Nobody alive today has been through anything quite like this. Perceptions are – or should be – changing. One is the definition of essential workers. The people who grow, harvest, process, transport and retail our food are greatly more valuable to our society than how they’re generally treated. Same for those who keep us supplied with everything from electricity to toilet paper.

We’re also seeing a regeneration of citizen involvement in the political process. This acceleration began following the 2016 elections, and it’s increasing still, due partly to the bungling of the health crisis.

How’s that for two extremes? Maybe you’d like to get your hands dirty, either working the soil or cleaning a swamp.

You can probably deduce from our book that we have found great pleasure in minimizing our domestic footprint. Living smaller requires less time that we’d like to spend doing what we enjoy and it frees up more money to do so.

If your current situation is one that’s putting you in a financial squeeze, you owe it to yourself to check out other options. However, we always try to make the point that what we’re doing is not for everyone. Do your research. Ask a lot of questions of people who have preceded you. Be brutally honest with yourself about what you like and, more importantly sometimes, what you don’t like. Try to think of every possible negative thing that could happen and weigh them against the positives.

And then? And then?

Are you familiar with the oldie, “Along Came Jones,” by The Coasters and later by Ray Stevens and others? If so, I hope the above subhead made you think of it.

Seriously, though, this could be the ideal time for you to ask what comes next. And you might very well find the answer to be that you’re best off right where you are. Wouldn’t that make you feel great to reaffirm you’re on the right track?

When you decide, however, that you should set off in a different direction or make any substantial change in your life … once you’ve come to that conclusion … next comes the most difficult part.

Doing it.

You and your co-decision-makers are the only people who can make the call. Do you go whole-hog in chasing your dream? Are you able to keep one foot in your present situation while dipping your other into your ambition?

When you come to that decision, don’t do what I’ve done here. While writing this, I’ve kept circling around to say essentially the same thing over again. It’s time to make a move.

Chase that dream.

One thought on “COVID and chasing dreams”

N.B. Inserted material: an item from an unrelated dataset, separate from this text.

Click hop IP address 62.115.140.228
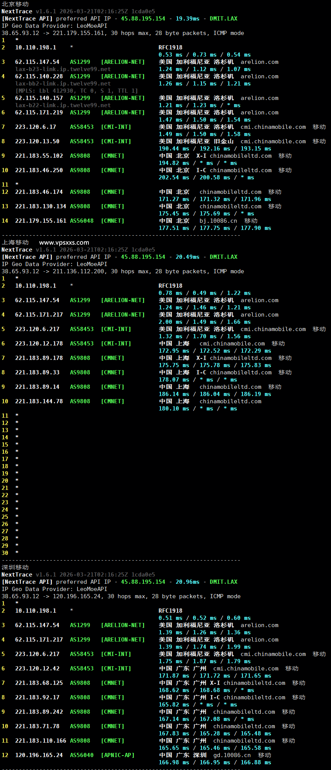Viewport: 331px width, 770px height. click(39, 76)
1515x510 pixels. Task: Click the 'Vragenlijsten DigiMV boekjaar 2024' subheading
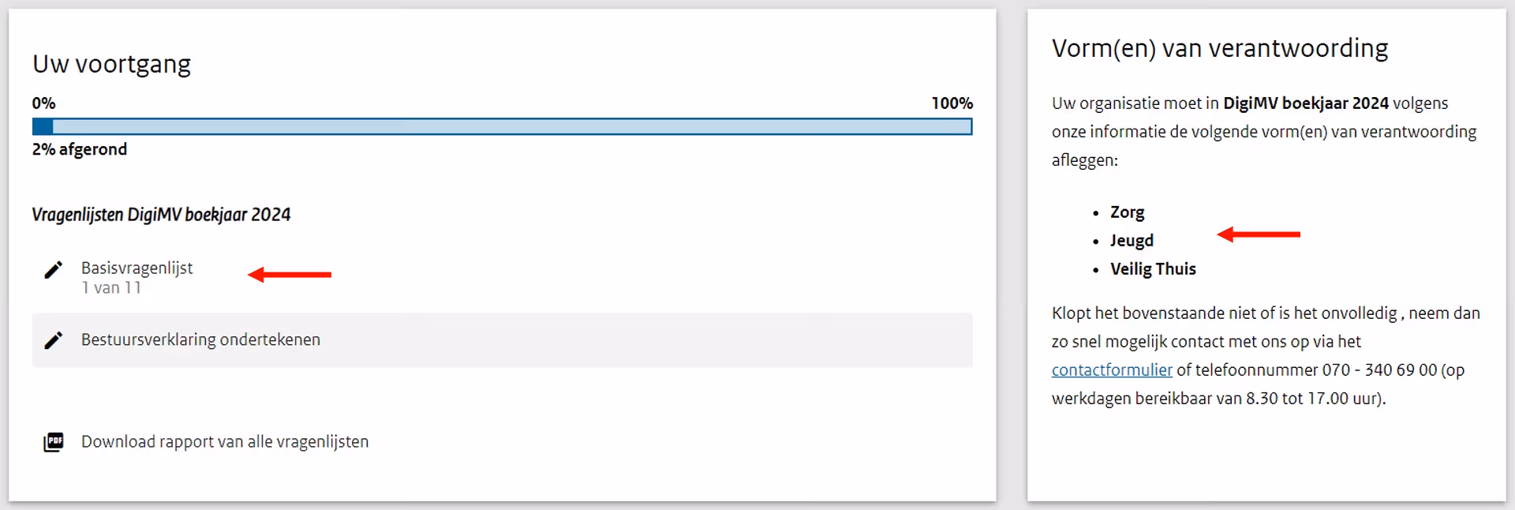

  1. The biggest change has been staying in one place. We are used to moving around the country.
    Another change was having to put off my surgery from Jan. to next week. Also the worry of not knowing what the growth was changing into, we will finally know next week!
    If only we didn’t have so many people who only think of themselves and their comfort. If only we had acted like NZ we could have gotten the virus under control.